- Parts of the exercise:
a – Answer these from the text on dolphin meat and mercury:
(i) About how many striped dolphins were slaughtered in the Cove on January 8, 2015?
(ii) In which supermarket was the pod finally found?
(iii) Which poison is the only one ranked as more toxic than mercury?
b – Copy the part of the text on dolphin meat and mercury that runs from "Approximately 35 striped" up to and including "refrigerated display case.".

Text segment Start Marker

Approximately 35 striped dolphins were slaughtered in the Cove on January 8, 2015. I went looking for them a few days later. After searching several supermarkets along Highway 42, I finally found the pod in the ‘A. COOP Supermarket’. It’s not a pleasant sight to see these magnificent animals reduced to small chunks of packaged meat sitting in neat little rows in a refrigerated display case.
Three days earlier these very same animals were complete and perfect after 65 million years of evolution. They were killed for their meat, but the annual dolphin slaughter issue is not just about dolphins — of course dolphins are important, but so are people.
We know from Japanese scientists, that dolphins and small whales are heavily contaminated by mercury. No one should be eating meat from dolphins and small whales. Yet the Japanese government, fully aware of the dangers of mercury contamination, ignores this problem and allows mercury-poisoned dolphin and whale meat to be sold in markets. As a result, Japanese consumers are exposed to this danger, but not warned.
Mercury is the second most toxic poison in the world, second only to plutonium. Mercury attacks the brain and the nervous system, causing horrible damage to eyesight, hearing, and motor-skills, as well as interfering with memory and thought processes leading to dementia. It further attacks fetuses in pregnant women, causing terrible life-long brain damage.

Text segment End Marker
Material provided Start Marker

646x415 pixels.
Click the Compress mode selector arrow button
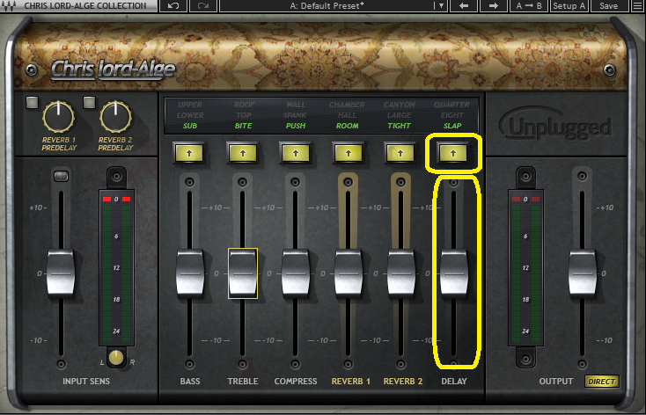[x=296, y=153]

Material provided End Marker
Material provided Start Marker

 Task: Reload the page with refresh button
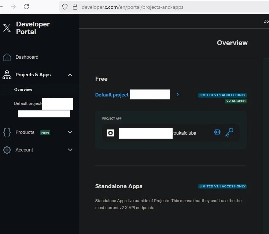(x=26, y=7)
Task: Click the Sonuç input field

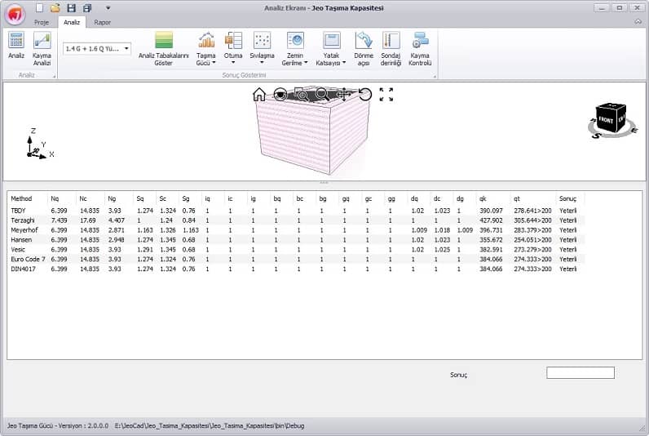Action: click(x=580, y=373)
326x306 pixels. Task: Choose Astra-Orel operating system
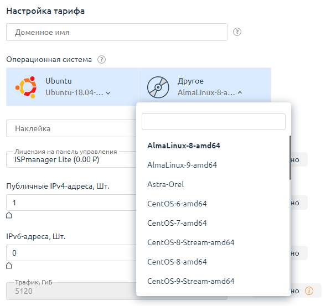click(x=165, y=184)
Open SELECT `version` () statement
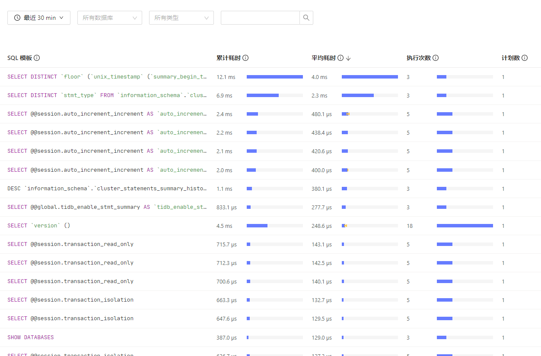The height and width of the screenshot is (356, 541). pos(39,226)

Material provided End Marker
Material provided Start Marker

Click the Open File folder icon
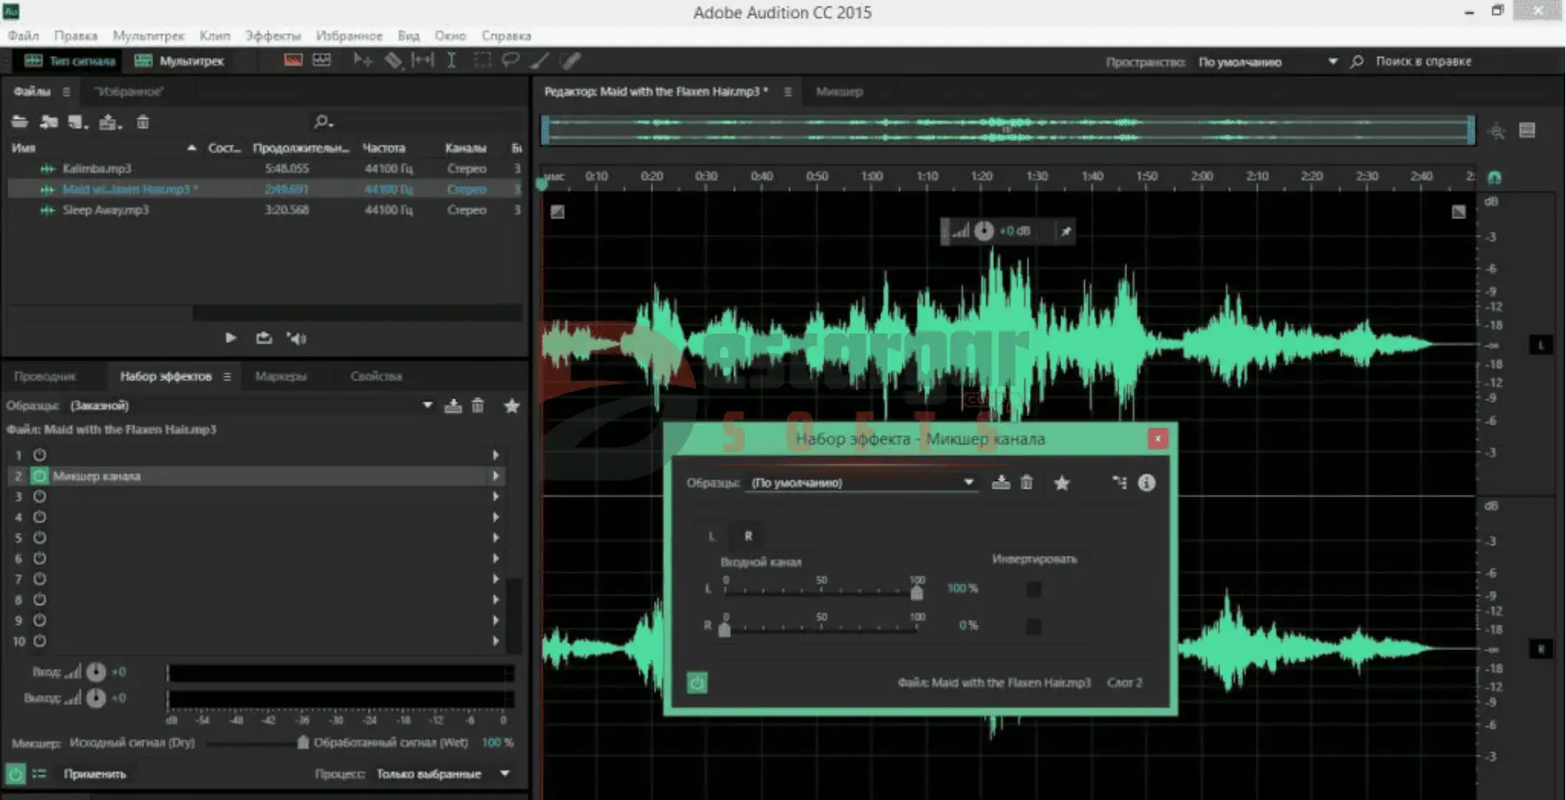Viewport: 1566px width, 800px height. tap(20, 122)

Material provided End Marker

- Exercise answers:
a –
(i) Approximately 35.
(ii) The A. COOP Supermarket.
(iii) Plutonium.

b –
Approximately 35 striped dolphins were slaughtered in the Cove on January 8, 2015. I went looking for them a few days later. After searching several supermarkets along Highway 42, I finally found the pod in the ‘A. COOP Supermarket’. It’s not a pleasant sight to see these magnificent animals reduced to small chunks of packaged meat sitting in neat little rows in a refrigerated display case.